As mentioned before, Fuqua choose style over substance and we get little to no interaction between these men. With the exception of Hawke, no one else really has a character arc here. Even his is shallow and predictable, but at least it's something to work with. On the flip side, D'Onofrio is the only one actually doing something interesting with the character. Everyone else is tasked with looking cool while holding a gun (or a bow & arrow). The film tries to be progressive and adds people of different races into the mix. For example, the seven men are white, black, Mexican, native and Korean.The Commanche warrior at first might seem to be an enemy. If history tells us anything it's always been Cowboys vs Indians. So the inclusion of this native brings questions; how will the team interact with him? Will there be friction and trust issues? Fuqua and writers Nic Pizzolatto &
Richard Wenk don't bother to explore this area. They instead would rather set up a quick lived showdown between Sensmeier and another random Native warrior from the other side. This set up is laughable at how predictable and short sighted it is. Finally we have the underused Peter Sarsgaard as the villain.
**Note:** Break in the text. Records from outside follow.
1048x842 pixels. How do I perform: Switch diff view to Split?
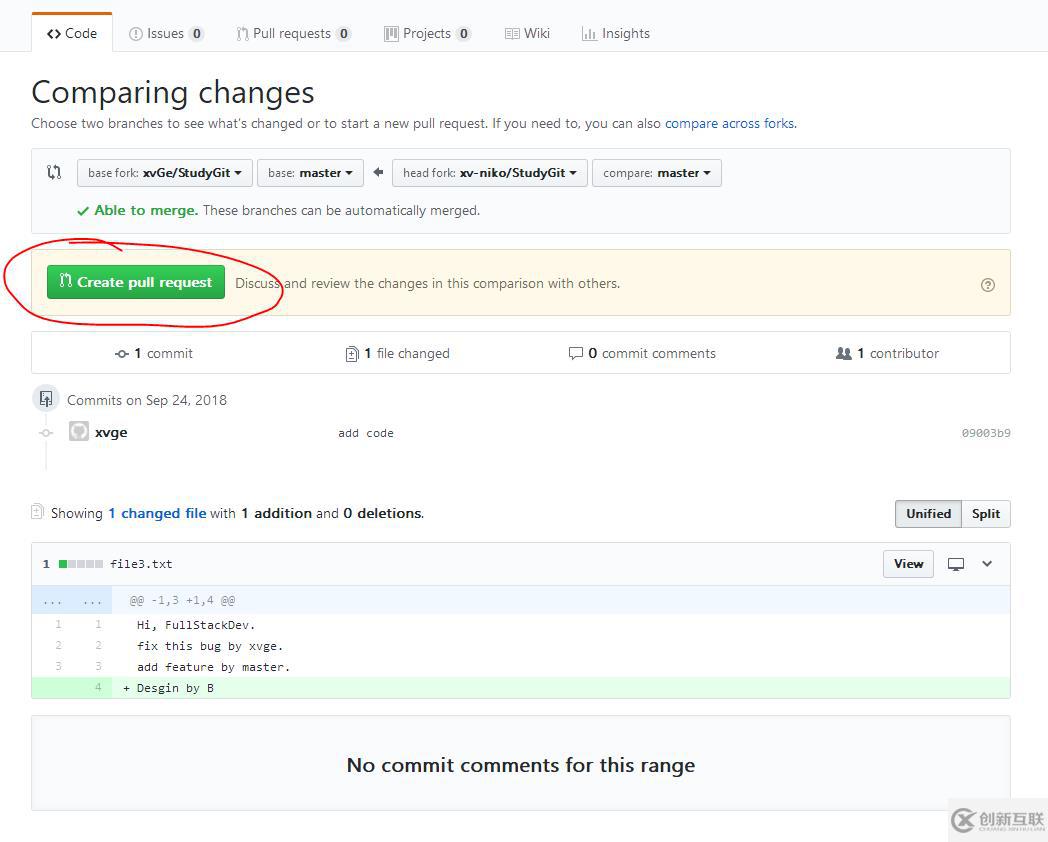985,514
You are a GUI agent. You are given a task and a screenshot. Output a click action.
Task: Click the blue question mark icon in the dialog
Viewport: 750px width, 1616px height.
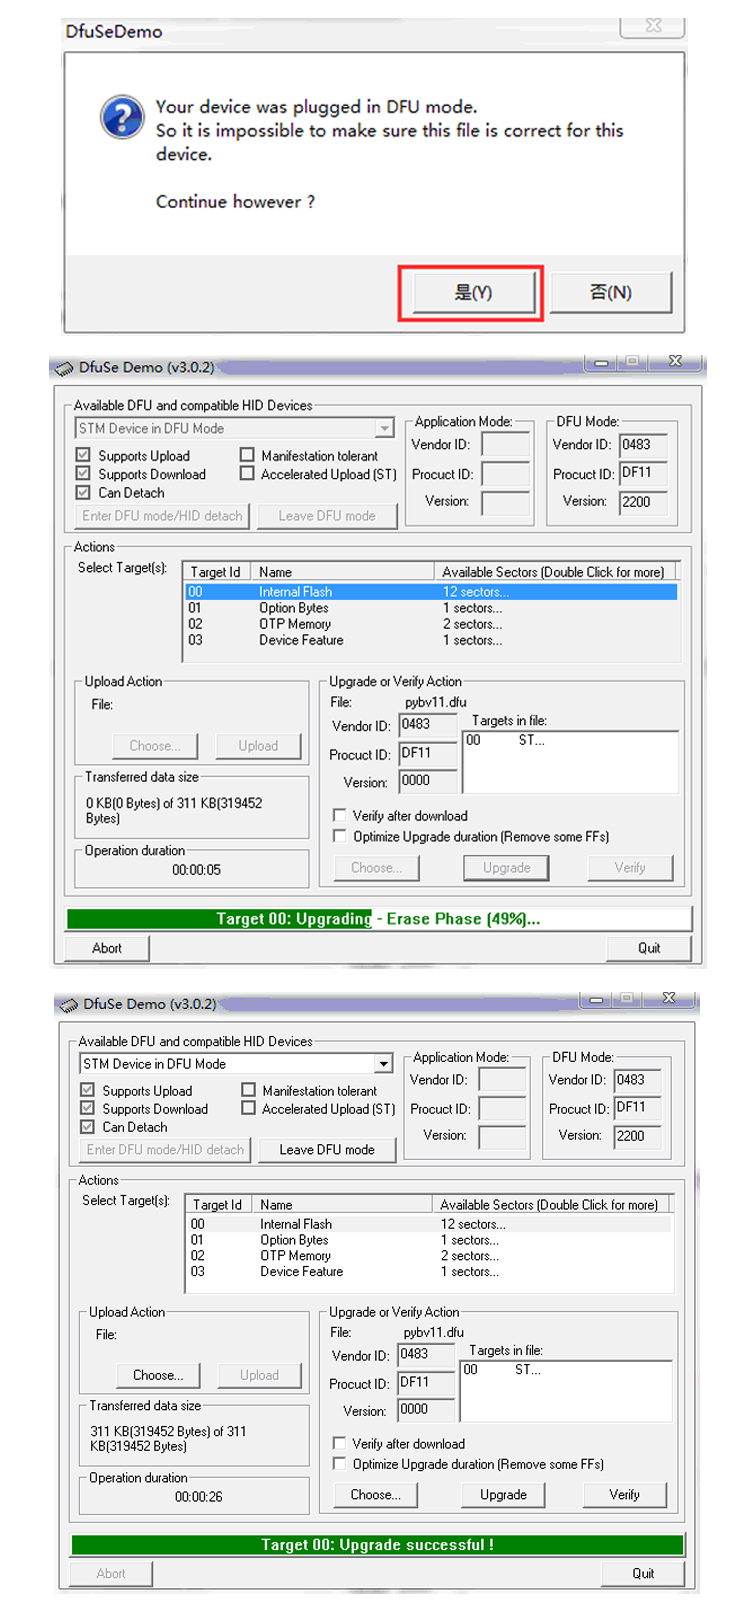[122, 117]
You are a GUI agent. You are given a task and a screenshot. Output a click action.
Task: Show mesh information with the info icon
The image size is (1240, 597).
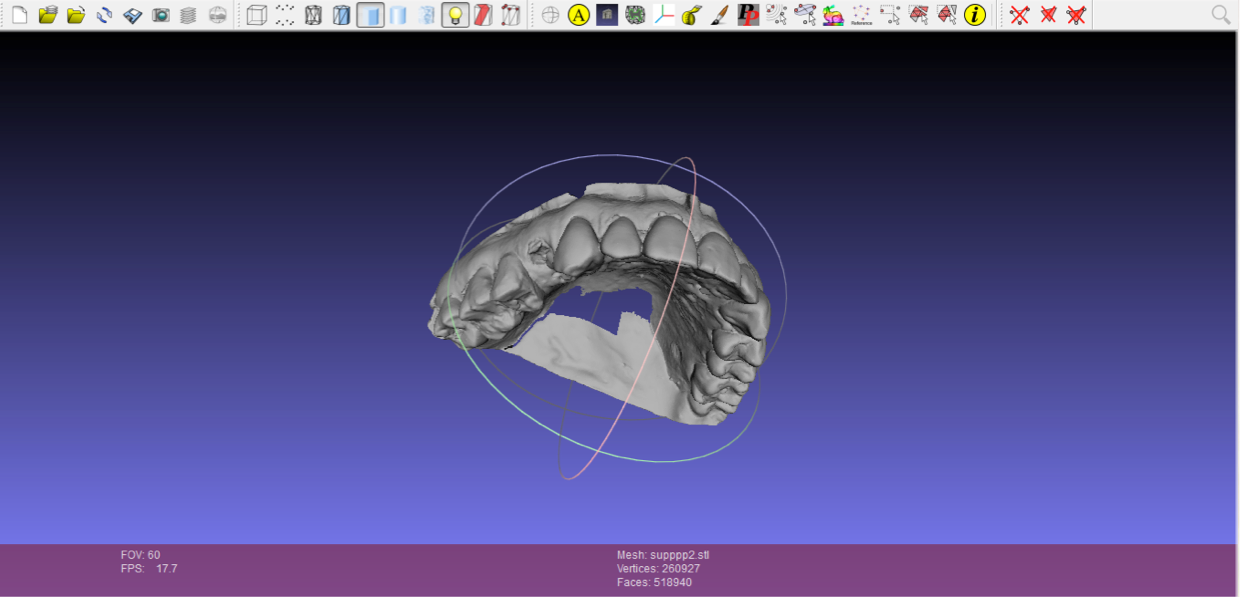pyautogui.click(x=975, y=15)
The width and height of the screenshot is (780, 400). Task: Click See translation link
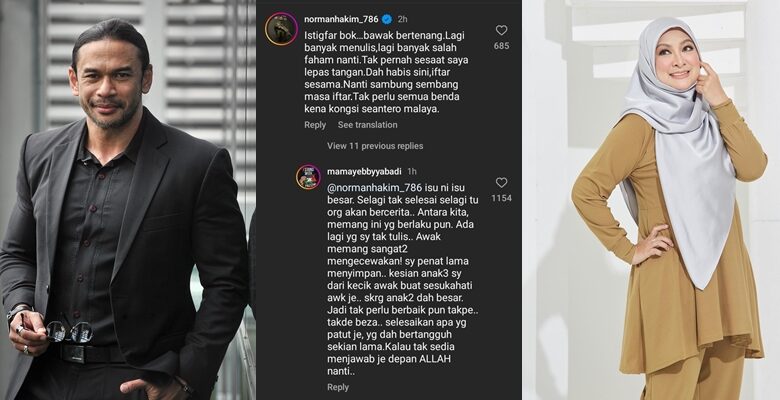pos(368,125)
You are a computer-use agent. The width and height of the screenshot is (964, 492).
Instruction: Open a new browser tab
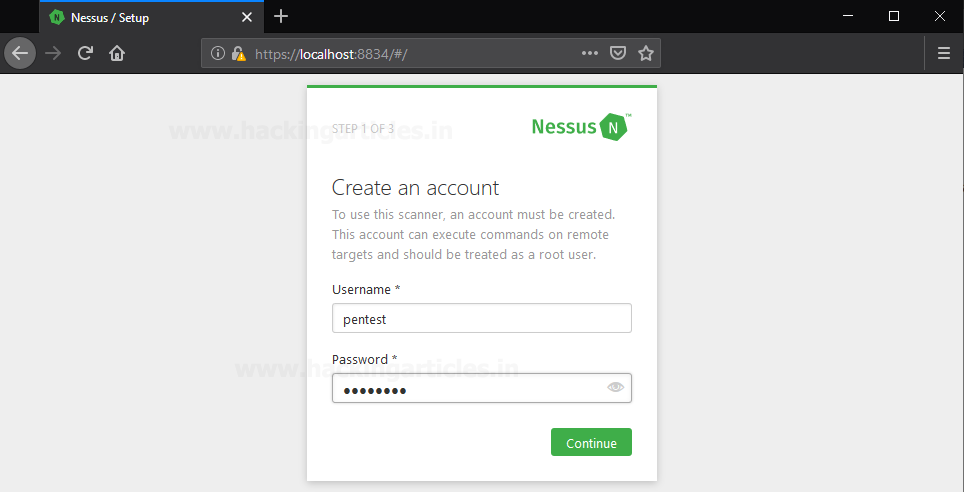pos(281,17)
He looks the part, acts the part, but the part doesn't justify anything. Set up in the first scene as the bad guy, we get one more small bit with him halfway and then he sits around in the final showdown. He needed to be a more menacing figure for our heroes, tragically that is not the case.
You can appreciate films from the 50's 60's and 70's that were in the western genre because of the gorgeous landscape, it feels real. Watching films like this one today makes me question what I'm looking at. Is that really a mountain range in the background, or some CGI creation? That fact that I'm even asking myself the question takes you out of the experience for the film. Then we have scenes with obvious CGI. When will filmmakers realize that CGI smoke and fire, look laughably fake on the screen. Akira Kurosawa who directed the original film this is based on, literally burned an entire set to the ground in Ran. It looks gorgeous on the screen and proved how daring and audacious a filmmaker he was. People today are limited by their own reluctance. They choose CGI over realism. This film doesn't dare to do anything, it follows the norm.
While the cast is indeed good, the film offers nothing new. It fails to live up to its name or full potential.